# Extract start

So, there was this guy, Benigno Aquino, you might have heard of him, who was insane enough to stand up and fight the dictator. He was so badass that he was badmouthing the holy hell out of Marcos all the way to the US. In all fairness to the Marcos, he warned the Aquino to cut it out or something “bad” will happen to him. And when Marcos said bad, he meant there-will-be-nothing-left-in-him-but-the-proverbial-wish-he-has-never-been-born-when-he-is-done bad.

Apparently, not even Satan can scare the shit out of this Aquino guy because he went on pissing the eff out of Marcos all the way to Harvard. So Marcos (or his wife, it’s not really clear) had him shot. Yup, Ninoy was shot while alighting the plane as he landed in the Philippines. If you think the JFK shooting was badass, that has nothing on this assassination.

First, the whole country knew Aquino was entering the country with a fake passport. Second, everyone knew, including Aquino, he was going to be assassinated. Third, when he was assassinated, whoever shot him, shot him from the back, point blank, up close… whatever you want to call it. The point is that the guy who shot him was standing right behind him when he fired at Aquino. Because that’s how we effin’ roll. When we set out to kill someone, we ain’t doin’ it from the top floor of a building kilometres away from the target. We are going to approach and shoot point blank. When we kill, we kill.
Ninoy's body after he was shot


Aquino’s body fell on the airport grounds from the airport and someone dragged him like a dead rabid dog to god knows where.

When everyone thought the fight was over, his comrades picked up the fight. They egged his wife, Corazon Aquino, to run for the presidency. She did. She won but was cheated. After some egging from journalists and other politicians, people finally got pissed and threw the biggest and most badass temper tantrum every recorded by mankind, people went to effin’ EDSA and refused to leave.

Traffic enforcers were like ‘get the hell out bitches, 2 million vehicles pass this road everyday’. And Filipinos were like, ‘uh… no’.

Traffic enforcers went to their bosses and said, ‘they won’t leave, boss’. The boss was like, ‘are you freakin’ stupid, just go back out there and whip their asses’.

Now, you have to understand that at that time, there were no cellphones yet. Well, there were but it was so freakin’ expensive, not even our government could afford it. The only way for people who were already in EDSA were to get their friends and relatives to join them is to physically go their friends’ places and drag their asses to EDSA.

It’s not clear what time the first group of people went to EDSA. What is clear is that there is a radio station, Radio Veritas, who pulled out every last ball they had to broadcast the Cardinal’s call to the people to help the small group of people already in EDSA.

# Extract end

* _Problem details_
Rewrite the account of the EDSA protest from "Traffic enforcers went" to "asses to EDSA.", replacing "cellphones" with "mobile phones".

# Stored data start

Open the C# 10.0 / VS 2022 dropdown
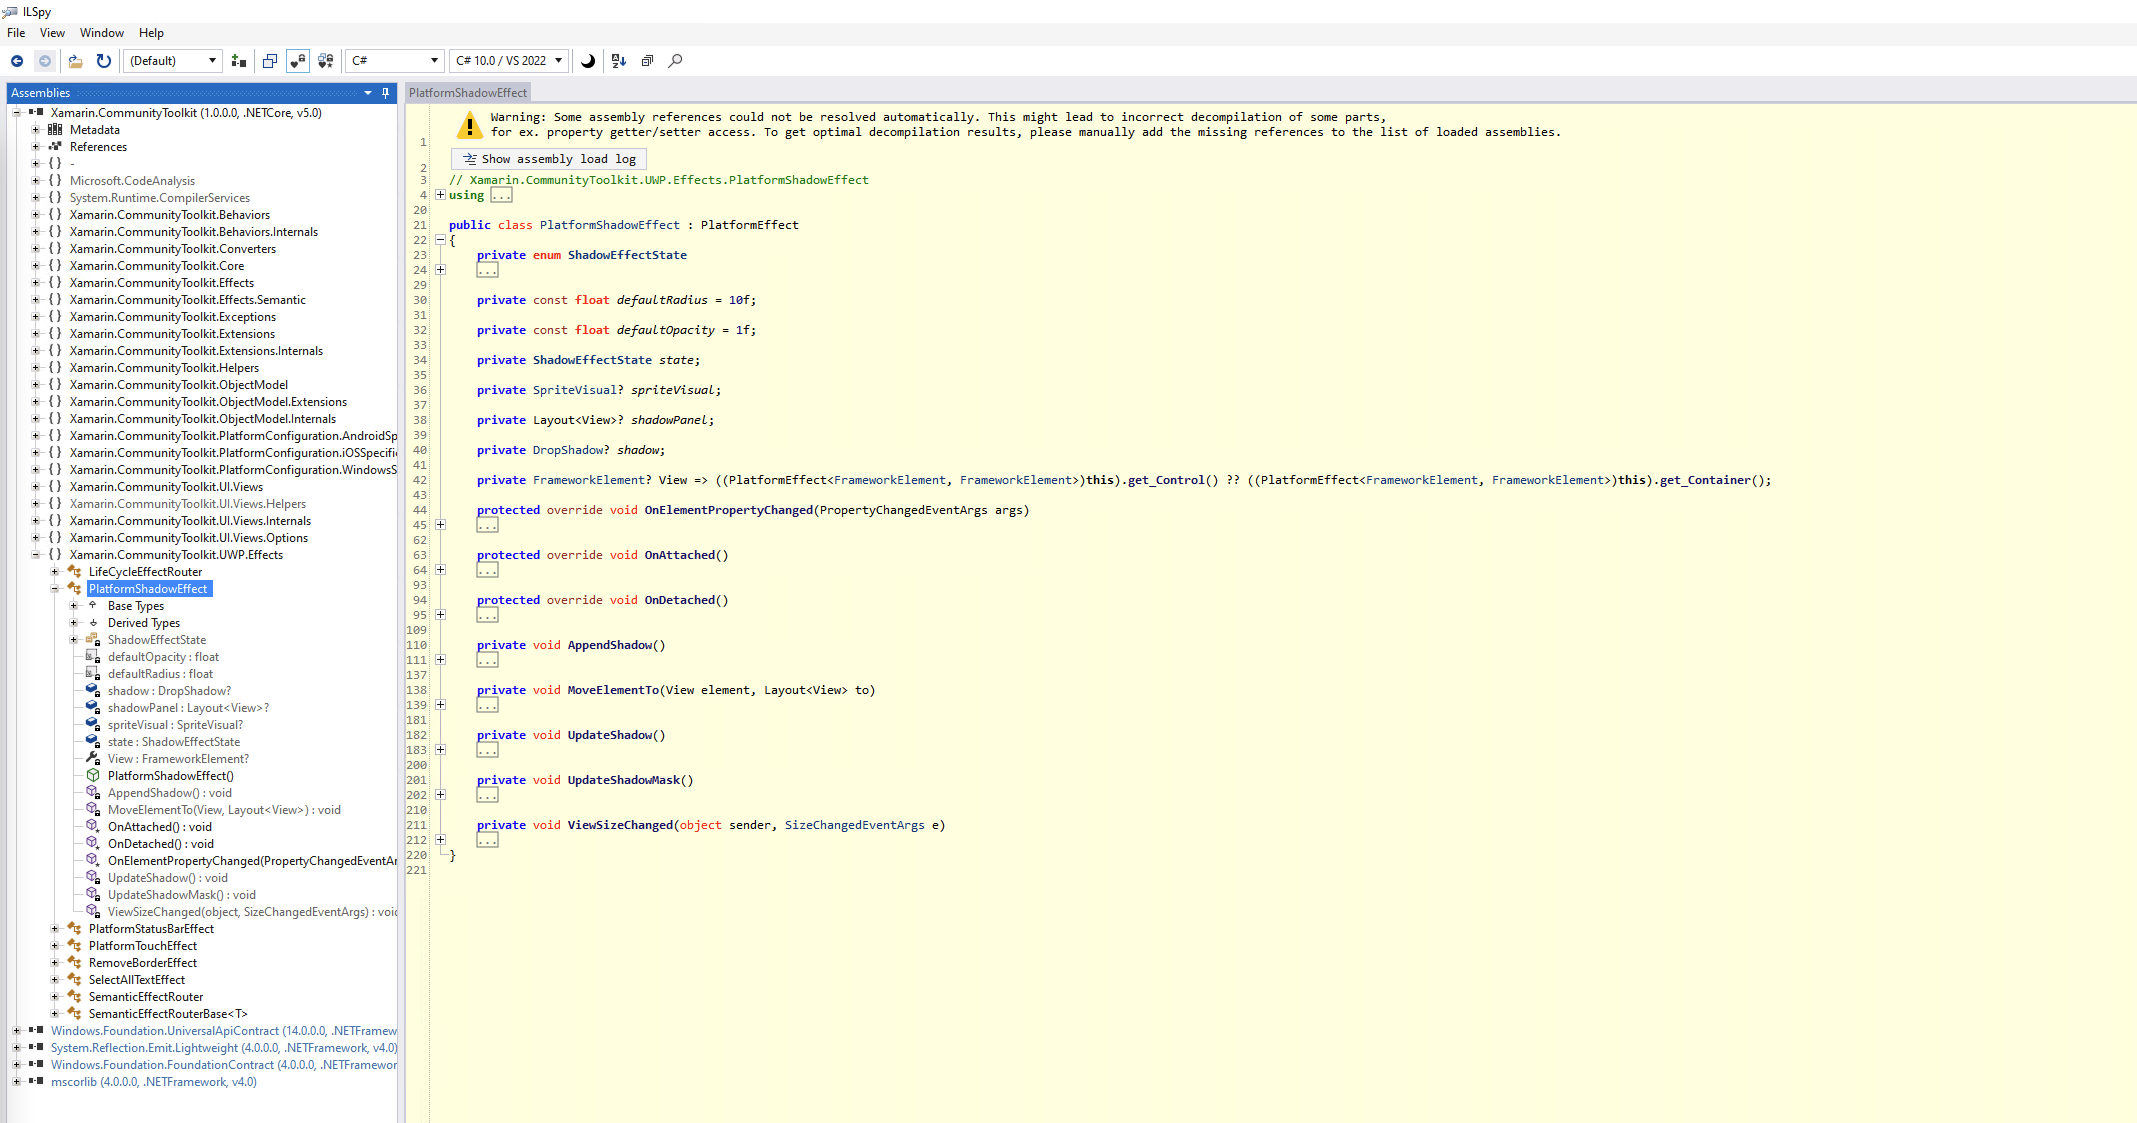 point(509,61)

# Stored data end
# Stored data start

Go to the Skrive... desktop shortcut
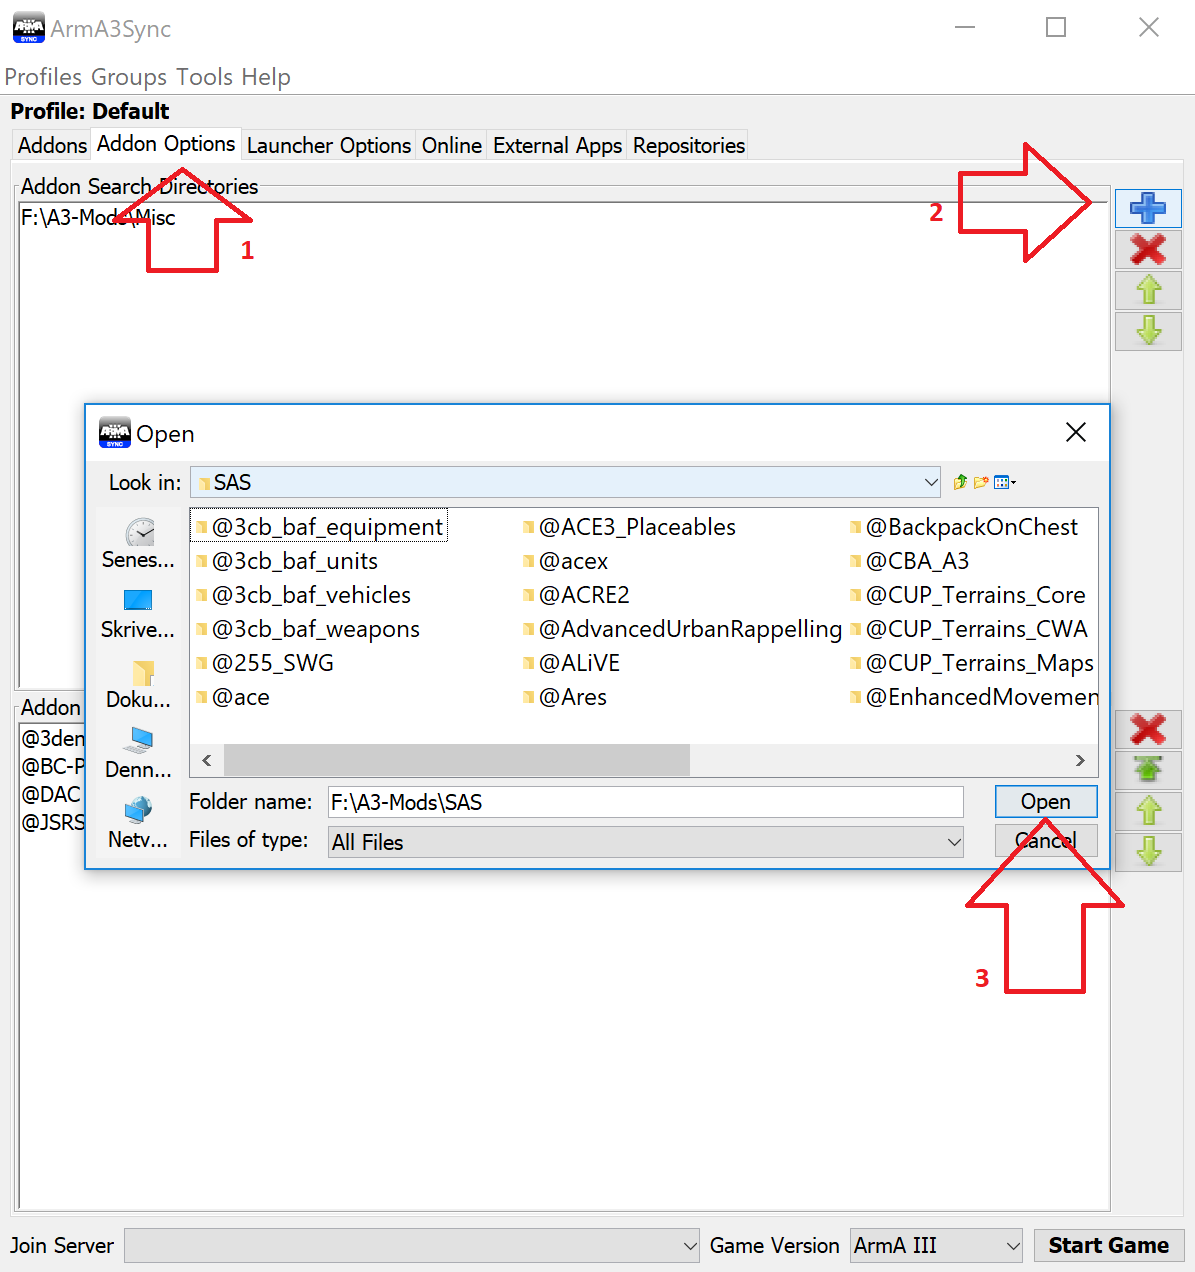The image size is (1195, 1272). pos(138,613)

# Stored data end

* _Result of this task_
Traffic enforcers went to their bosses and said, ‘they won’t leave, boss’. The boss was like, ‘are you freakin’ stupid, just go back out there and whip their asses’.

Now, you have to understand that at that time, there were no mobile phones yet. Well, there were but it was so freakin’ expensive, not even our government could afford it. The only way for people who were already in EDSA were to get their friends and relatives to join them is to physically go their friends’ places and drag their asses to EDSA.